Designed as a linear garden, you may cycle or jog on the cycling and foot paths which meander around mature roadside trees. Many species of flowering plants and foliage plants were also added at the foot of the trees to enhance the trail. These include more than 10 species of butterfly-attracting and scented plants such as Flaming Beauty (Carphalea kirondron), Flowering Banana (Musa coccinea), and Paradise
Flower (Caesalpinia pulcherrima).
They not only bring life to the garden with their vibrant orange-red flowers, they also attract delicate butterflies such as Plain Tiger (Danaus chrysippus), Lemon Emigrant (Catopsilia pomona pomona) and Common Mormon (Papilio polytes). Besides beautifying the area, these plants also act as buffers, shielding pedestrians and cyclists along the trail from the heavy traffic along Alexandra Road.
7. The Southern Ridges
If you enjoy walking or cycling in lush open spaces, do not miss the great outdoor experience that the Southern Ridges offers. From Alexandra Garden Trail, you may wish to continue on to HortPark and Canopy Walk on the left, or Alexandra Arch on the right. Away from the hustle and bustle of city life, the Southern Ridges is one of the latest and most exciting recreational destinations that Singapore offers.

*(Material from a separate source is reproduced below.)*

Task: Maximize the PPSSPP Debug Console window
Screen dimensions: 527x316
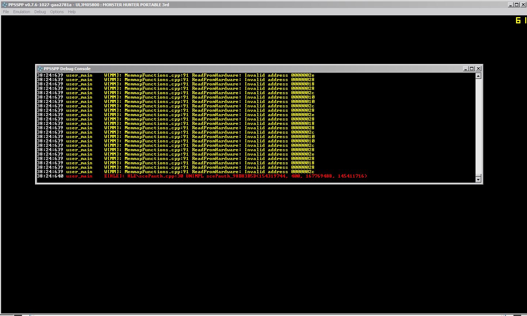Action: point(472,69)
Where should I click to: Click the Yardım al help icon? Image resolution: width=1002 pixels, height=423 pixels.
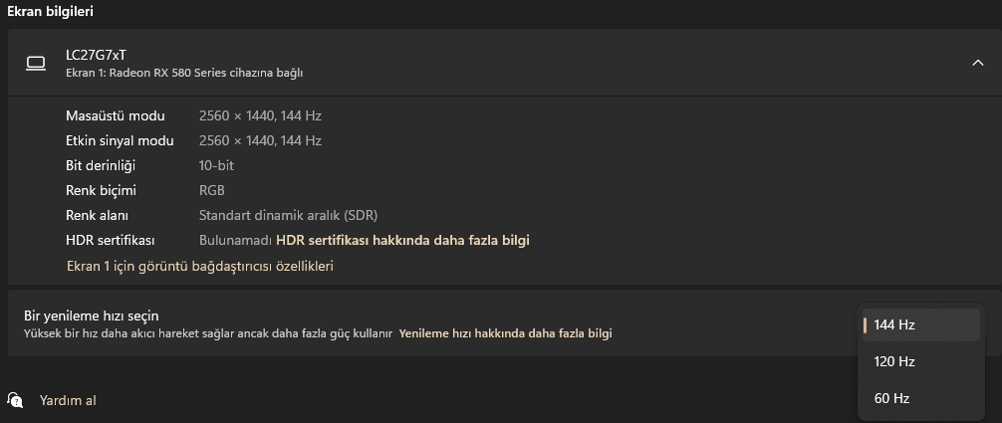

The most distinguishing feature about the Ridges is the seamless experience it offers to visitors – the 9-kilometre chain of green, open spaces spanning the hills of Mount Faber Park, Telok Blangah Hill Park and Kent Ridge Park are mostly connected by nature pathways and bridges. The other highlights of the Southern Ridges are the Forest Walk and Canopy Walk – bridges cutting through the Adinandra belukar, a distinct type of secondary forest where the forest regenerates after exhaustive agriculture exploitation.
These trails are excellent for bird watchers to observe birds in their natural habitats. You can also find a rich variety of flora and fauna here.